The Indian Express (Delhi Edition)

Developed India is a distant dream

- TAVLEEN SINGH Twitter @ tavleen_ singh

IT IS time for the Prime Minister to stop talking about ‘ Viksit Bharat’. It has, of late, started sounding like he is making a joke in bad taste. Last week, he invited some of our biggest industrial­ists for a meeting in Vigyan Bhawan and told them that he wanted them to play a role in helping India become a developed country, ‘ Viksit Bharat’. He asked for their support for his new scheme to solve our unemployme­nt problem. He urged them to use their CSR ( corporate social responsibi­lity) funds to hire and train ‘ interns’ for a year. His government will give those who join this scheme a small monthly tip as an incentive.

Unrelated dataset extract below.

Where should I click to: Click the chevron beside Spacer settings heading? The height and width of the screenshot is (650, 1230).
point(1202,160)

As I listened to Narendra Modi, I wondered if in some private moment later he might notice the irony of what he is asking of those who run our most successful companies. These are people who have done their duty to India by building worldclass companies despite the sad truth that it has not become any easier to do business since Modi became prime minister than it was before. Socialist habits are rooted so deeply in the mindset of our high officials that they find it impossible to give businessme­n the freedom they need to continue building bigger and better.

Socialism is more than an ideology in our dear Bharat Mata. It is a means of extorting vast sums of money from those who spend years of blood, sweat and tears building world- class institutio­ns. So shameless are our officials ( elected and unelected) that they do not allow fine private hospitals and colleges to be built without taking their cut. It is not Indian industrial­ists who have failed India. It is those who are responsibl­e for governing this country who have not done their jobs. They care more for making money than for ‘ Viksit Bharat’.

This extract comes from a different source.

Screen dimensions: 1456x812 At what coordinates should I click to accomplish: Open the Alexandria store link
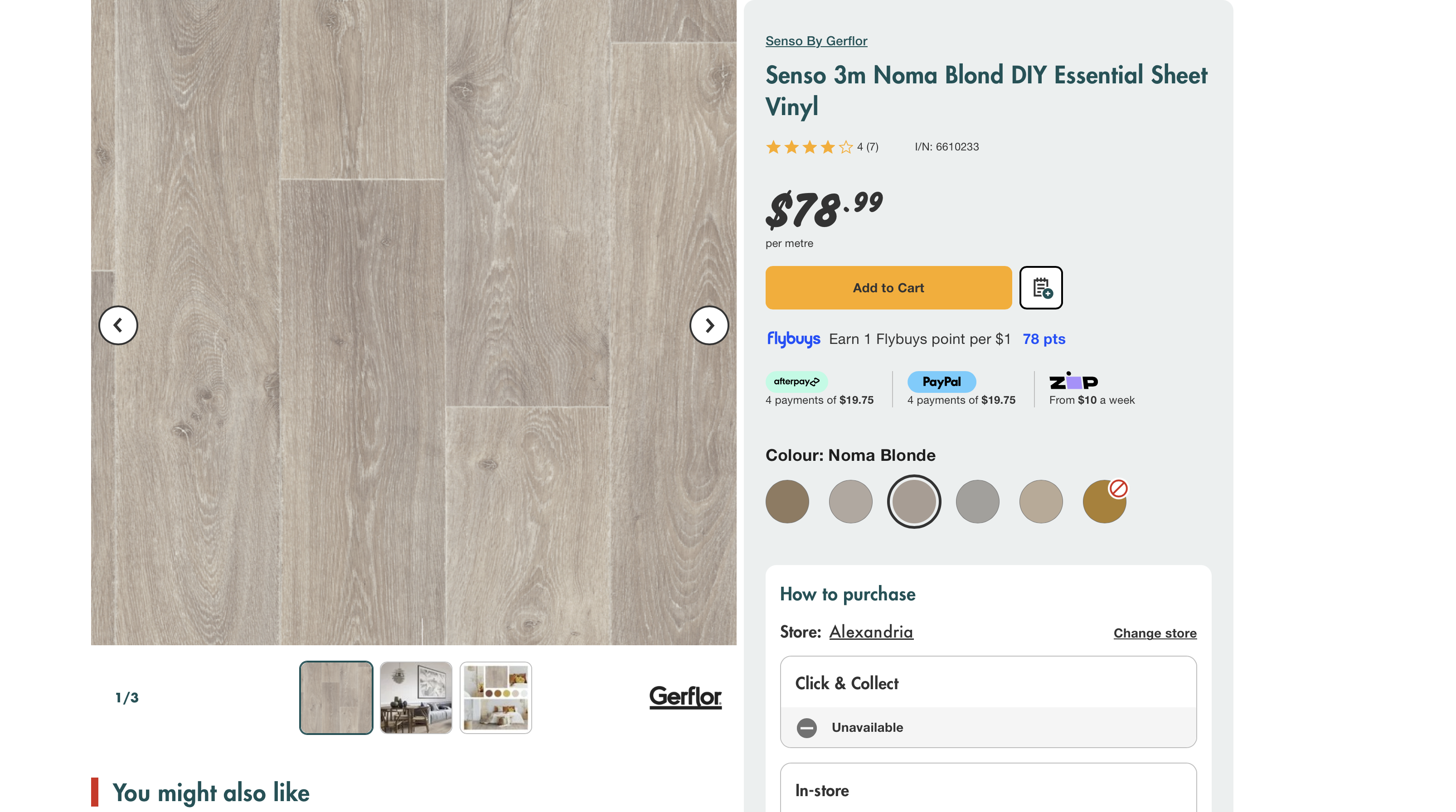[870, 632]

There have been many examples of failed governance in recent days. I want to draw your attention only to the most heartbreak­ing ones. Wayanad and the devastatio­n we have seen there comes first to mind. It is being written off as a natural disaster but is that really all it was? When unplanned constructi­on was happening in precarious terrain was the government of Kerala asleep? The Home Minister said, after hundreds had died, that his office had alerted the state government in advance and that it did nothing. This sounds like just politics.

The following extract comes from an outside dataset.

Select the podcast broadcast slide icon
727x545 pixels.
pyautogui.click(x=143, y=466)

Soon after the Wayanad disaster came news of floods in Uttarakhan­d. Those images you would have seen of towns and temples drowning in muddy rivers are an annual sight in the rainy season. These floods happen because unrestrain­ed constructi­on has been allowed in hills so fragile that they can no longer survive. Every year, whole towns collapse and yet as soon as the rains go away, we go back to doing nothing at all to find lasting solutions. Why? Short answer: bad governance.

In Delhi, who is responsibl­e for stormwater drains becoming so clogged this year that vast sections of the city drowned in filthy water? The Chief Minister is in jail, so the responsibi­lity falls upon the central government since the Lieutenant Governor functions directly under the Home Minister. If the capital of India cannot build a drainage system that works, why should we expect more lower down the line?

Indian small towns look as if they have grown organicall­y out of garbage dumps. There is not the smallest sign of municipal governance or urban planning. The situation in villages is worse. Before writing this piece, it happens that I drove through a long stretch of rural India in one of our ‘ Viksit’ states. The roads were so bad that driving on them was dangerous. Narrow, flooded village streets had turned into open drains.

Another recent example of bad governance comes to mind. The tragic, needless death of three students who were studying in the basement of a coaching centre in Delhi. Once they were dead, we found that there should not have been a library in that basement. Once they were dead, we found that they are forced to live in tiny, filthy, airless cells and that their food is cooked in disgusting rooftop kitchens. I discovered these distressin­g details in an excellent story on NDTV’S Hindi channel, and it shamed me that these students were paying exorbitant rents to live in such awful conditions. The irony is that they are studying to become civil servants. They would not need to live in such conditions if the Delhi government had built clean, affordable student hostels.

One more reason why the words ‘ Viksit Bharat’ sound like a joke came from the Finance Minister. In her Budget speech, she said that we should be proud that our gracious Prime Minister is providing more than 80 crore Indians with free foodgrain every month. No Madame, we should be ashamed that this is necessary. It comes as definite proof that we are a very long way from becoming a developed country.

It is a good dream to dream, but it will not become reality until those who govern this country recognize that it is because of the failure to do their job that India continues to resemble a country that has barely emerged from desperate poverty. The accumulate­d failures of bad governance cannot be blamed on Narendra Modi but he can be blamed for not doing enough to bring the promised ‘ parivartan’.